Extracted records
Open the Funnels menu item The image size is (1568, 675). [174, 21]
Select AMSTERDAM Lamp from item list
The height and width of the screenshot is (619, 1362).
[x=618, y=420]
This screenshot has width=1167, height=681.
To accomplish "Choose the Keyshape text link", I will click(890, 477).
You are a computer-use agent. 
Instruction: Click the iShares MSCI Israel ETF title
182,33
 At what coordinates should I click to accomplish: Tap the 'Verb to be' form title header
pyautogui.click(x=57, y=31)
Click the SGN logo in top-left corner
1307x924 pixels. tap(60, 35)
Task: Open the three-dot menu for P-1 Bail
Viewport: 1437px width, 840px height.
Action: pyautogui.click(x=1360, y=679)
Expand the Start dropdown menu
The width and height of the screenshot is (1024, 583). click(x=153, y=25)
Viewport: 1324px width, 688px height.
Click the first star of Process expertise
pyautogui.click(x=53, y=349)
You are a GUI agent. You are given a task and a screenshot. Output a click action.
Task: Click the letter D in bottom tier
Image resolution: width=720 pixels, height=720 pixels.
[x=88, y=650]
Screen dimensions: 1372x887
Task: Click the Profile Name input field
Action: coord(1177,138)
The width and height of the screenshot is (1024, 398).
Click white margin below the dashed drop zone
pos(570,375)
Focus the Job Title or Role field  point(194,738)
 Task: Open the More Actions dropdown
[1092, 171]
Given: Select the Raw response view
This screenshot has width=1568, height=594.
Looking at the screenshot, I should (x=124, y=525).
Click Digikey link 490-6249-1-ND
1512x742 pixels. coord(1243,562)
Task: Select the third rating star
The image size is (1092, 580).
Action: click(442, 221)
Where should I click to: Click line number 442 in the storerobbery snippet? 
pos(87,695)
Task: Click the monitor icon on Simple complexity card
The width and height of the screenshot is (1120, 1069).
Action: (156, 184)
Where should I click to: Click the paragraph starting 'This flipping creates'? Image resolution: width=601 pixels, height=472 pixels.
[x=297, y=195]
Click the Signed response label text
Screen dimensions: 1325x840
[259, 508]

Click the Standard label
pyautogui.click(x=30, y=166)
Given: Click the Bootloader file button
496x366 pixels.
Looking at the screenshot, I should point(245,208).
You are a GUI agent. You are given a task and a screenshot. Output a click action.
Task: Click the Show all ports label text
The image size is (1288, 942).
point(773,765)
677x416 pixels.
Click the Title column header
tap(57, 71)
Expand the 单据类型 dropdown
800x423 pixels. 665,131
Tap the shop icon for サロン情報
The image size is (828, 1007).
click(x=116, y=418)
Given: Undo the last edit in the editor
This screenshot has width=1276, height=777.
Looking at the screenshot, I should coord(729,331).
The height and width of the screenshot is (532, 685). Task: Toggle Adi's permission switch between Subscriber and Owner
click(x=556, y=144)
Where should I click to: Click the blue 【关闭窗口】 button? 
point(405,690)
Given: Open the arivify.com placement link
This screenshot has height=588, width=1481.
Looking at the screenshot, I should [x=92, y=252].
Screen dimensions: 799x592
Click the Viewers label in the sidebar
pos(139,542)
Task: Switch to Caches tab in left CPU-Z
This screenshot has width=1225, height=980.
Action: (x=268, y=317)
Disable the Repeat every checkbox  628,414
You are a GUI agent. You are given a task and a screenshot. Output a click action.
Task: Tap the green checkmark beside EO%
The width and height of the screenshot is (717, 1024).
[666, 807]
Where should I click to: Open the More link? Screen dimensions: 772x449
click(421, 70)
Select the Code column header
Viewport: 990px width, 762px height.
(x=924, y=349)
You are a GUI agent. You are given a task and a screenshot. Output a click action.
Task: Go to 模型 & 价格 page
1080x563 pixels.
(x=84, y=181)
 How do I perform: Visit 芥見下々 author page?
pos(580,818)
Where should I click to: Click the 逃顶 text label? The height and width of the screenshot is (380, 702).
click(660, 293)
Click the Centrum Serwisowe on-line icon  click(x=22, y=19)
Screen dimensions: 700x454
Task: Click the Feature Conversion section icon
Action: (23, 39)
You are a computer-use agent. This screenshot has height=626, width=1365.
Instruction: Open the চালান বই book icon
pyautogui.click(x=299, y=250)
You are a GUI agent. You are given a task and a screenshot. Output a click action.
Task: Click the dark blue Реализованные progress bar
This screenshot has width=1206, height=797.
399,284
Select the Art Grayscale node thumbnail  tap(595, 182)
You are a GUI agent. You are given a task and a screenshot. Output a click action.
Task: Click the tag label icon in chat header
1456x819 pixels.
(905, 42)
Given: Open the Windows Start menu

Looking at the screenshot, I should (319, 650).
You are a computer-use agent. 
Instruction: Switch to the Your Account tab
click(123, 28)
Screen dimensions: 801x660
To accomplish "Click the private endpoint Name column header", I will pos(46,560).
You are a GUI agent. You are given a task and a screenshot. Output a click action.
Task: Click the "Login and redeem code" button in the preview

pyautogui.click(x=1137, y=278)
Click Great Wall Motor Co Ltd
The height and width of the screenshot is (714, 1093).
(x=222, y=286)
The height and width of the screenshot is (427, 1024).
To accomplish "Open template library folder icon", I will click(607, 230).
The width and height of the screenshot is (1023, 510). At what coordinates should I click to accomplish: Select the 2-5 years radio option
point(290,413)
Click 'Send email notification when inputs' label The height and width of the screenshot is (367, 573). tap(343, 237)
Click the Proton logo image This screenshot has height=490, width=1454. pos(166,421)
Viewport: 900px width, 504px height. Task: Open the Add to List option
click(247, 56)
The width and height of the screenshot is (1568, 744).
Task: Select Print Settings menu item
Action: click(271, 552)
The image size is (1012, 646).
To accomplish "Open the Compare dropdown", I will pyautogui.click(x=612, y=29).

### PROBLEM DETAILS
Rename "Funnels" to "Pipelines" throughout the material above and reproduce it with nothing else altered.

### RESULT
Open the Pipelines menu item The image size is (1568, 675). [174, 21]
Select AMSTERDAM Lamp from item list
The height and width of the screenshot is (619, 1362).
[x=618, y=420]
This screenshot has width=1167, height=681.
To accomplish "Choose the Keyshape text link", I will click(890, 477).
You are a computer-use agent. 
Instruction: Click the iShares MSCI Israel ETF title
182,33
 At what coordinates should I click to accomplish: Tap the 'Verb to be' form title header
pyautogui.click(x=57, y=31)
Click the SGN logo in top-left corner
1307x924 pixels. tap(60, 35)
Task: Open the three-dot menu for P-1 Bail
Viewport: 1437px width, 840px height.
Action: pyautogui.click(x=1360, y=679)
Expand the Start dropdown menu
The width and height of the screenshot is (1024, 583). click(x=153, y=25)
Viewport: 1324px width, 688px height.
Click the first star of Process expertise
pyautogui.click(x=53, y=349)
You are a GUI agent. You are given a task and a screenshot. Output a click action.
Task: Click the letter D in bottom tier
Image resolution: width=720 pixels, height=720 pixels.
[x=88, y=650]
Screen dimensions: 1372x887
Task: Click the Profile Name input field
Action: coord(1177,138)
The width and height of the screenshot is (1024, 398).
Click white margin below the dashed drop zone
pos(570,375)
Focus the Job Title or Role field  point(194,738)
 Task: Open the More Actions dropdown
[1092, 171]
Given: Select the Raw response view
This screenshot has width=1568, height=594.
Looking at the screenshot, I should (x=124, y=525).
Click Digikey link 490-6249-1-ND
1512x742 pixels. coord(1243,562)
Task: Select the third rating star
The image size is (1092, 580).
Action: click(442, 221)
Where should I click to: Click line number 442 in the storerobbery snippet? 
pos(87,695)
Task: Click the monitor icon on Simple complexity card
The width and height of the screenshot is (1120, 1069).
Action: (156, 184)
Where should I click to: Click the paragraph starting 'This flipping creates'? Image resolution: width=601 pixels, height=472 pixels.
[x=297, y=195]
Click the Signed response label text
Screen dimensions: 1325x840
[259, 508]

Click the Standard label
pyautogui.click(x=30, y=166)
Given: Click the Bootloader file button
496x366 pixels.
Looking at the screenshot, I should point(245,208).
You are a GUI agent. You are given a task and a screenshot. Output a click action.
Task: Click the Show all ports label text
The image size is (1288, 942).
point(773,765)
677x416 pixels.
Click the Title column header
tap(57, 71)
Expand the 单据类型 dropdown
800x423 pixels. 665,131
Tap the shop icon for サロン情報
The image size is (828, 1007).
click(x=116, y=418)
Given: Undo the last edit in the editor
This screenshot has width=1276, height=777.
Looking at the screenshot, I should coord(729,331).
The height and width of the screenshot is (532, 685). Task: Toggle Adi's permission switch between Subscriber and Owner
click(x=556, y=144)
Where should I click to: Click the blue 【关闭窗口】 button? 
point(405,690)
Given: Open the arivify.com placement link
This screenshot has height=588, width=1481.
Looking at the screenshot, I should [x=92, y=252].
Screen dimensions: 799x592
Click the Viewers label in the sidebar
pos(139,542)
Task: Switch to Caches tab in left CPU-Z
This screenshot has width=1225, height=980.
Action: (x=268, y=317)
Disable the Repeat every checkbox  628,414
You are a GUI agent. You are given a task and a screenshot. Output a click action.
Task: Tap the green checkmark beside EO%
The width and height of the screenshot is (717, 1024).
[666, 807]
Where should I click to: Open the More link? Screen dimensions: 772x449
click(421, 70)
Select the Code column header
Viewport: 990px width, 762px height.
(x=924, y=349)
You are a GUI agent. You are given a task and a screenshot. Output a click action.
Task: Go to 模型 & 价格 page
1080x563 pixels.
(x=84, y=181)
 How do I perform: Visit 芥見下々 author page?
pos(580,818)
Where should I click to: Click the 逃顶 text label? The height and width of the screenshot is (380, 702).
click(660, 293)
Click the Centrum Serwisowe on-line icon  click(x=22, y=19)
Screen dimensions: 700x454
Task: Click the Feature Conversion section icon
Action: (23, 39)
You are a computer-use agent. This screenshot has height=626, width=1365.
Instruction: Open the চালান বই book icon
pyautogui.click(x=299, y=250)
You are a GUI agent. You are given a task and a screenshot. Output a click action.
Task: Click the dark blue Реализованные progress bar
This screenshot has width=1206, height=797.
399,284
Select the Art Grayscale node thumbnail  tap(595, 182)
You are a GUI agent. You are given a task and a screenshot. Output a click action.
Task: Click the tag label icon in chat header
1456x819 pixels.
(905, 42)
Given: Open the Windows Start menu

Looking at the screenshot, I should (319, 650).
You are a computer-use agent. 
Instruction: Switch to the Your Account tab
click(123, 28)
Screen dimensions: 801x660
To accomplish "Click the private endpoint Name column header", I will pos(46,560).
You are a GUI agent. You are given a task and a screenshot. Output a click action.
Task: Click the "Login and redeem code" button in the preview

pyautogui.click(x=1137, y=278)
Click Great Wall Motor Co Ltd
The height and width of the screenshot is (714, 1093).
(x=222, y=286)
The height and width of the screenshot is (427, 1024).
To accomplish "Open template library folder icon", I will click(607, 230).
The width and height of the screenshot is (1023, 510). At what coordinates should I click to accomplish: Select the 2-5 years radio option
point(290,413)
Click 'Send email notification when inputs' label The height and width of the screenshot is (367, 573). tap(343, 237)
Click the Proton logo image This screenshot has height=490, width=1454. pos(166,421)
Viewport: 900px width, 504px height. Task: Open the Add to List option
click(247, 56)
The width and height of the screenshot is (1568, 744).
Task: Select Print Settings menu item
Action: click(271, 552)
The image size is (1012, 646).
To accomplish "Open the Compare dropdown", I will pyautogui.click(x=612, y=29).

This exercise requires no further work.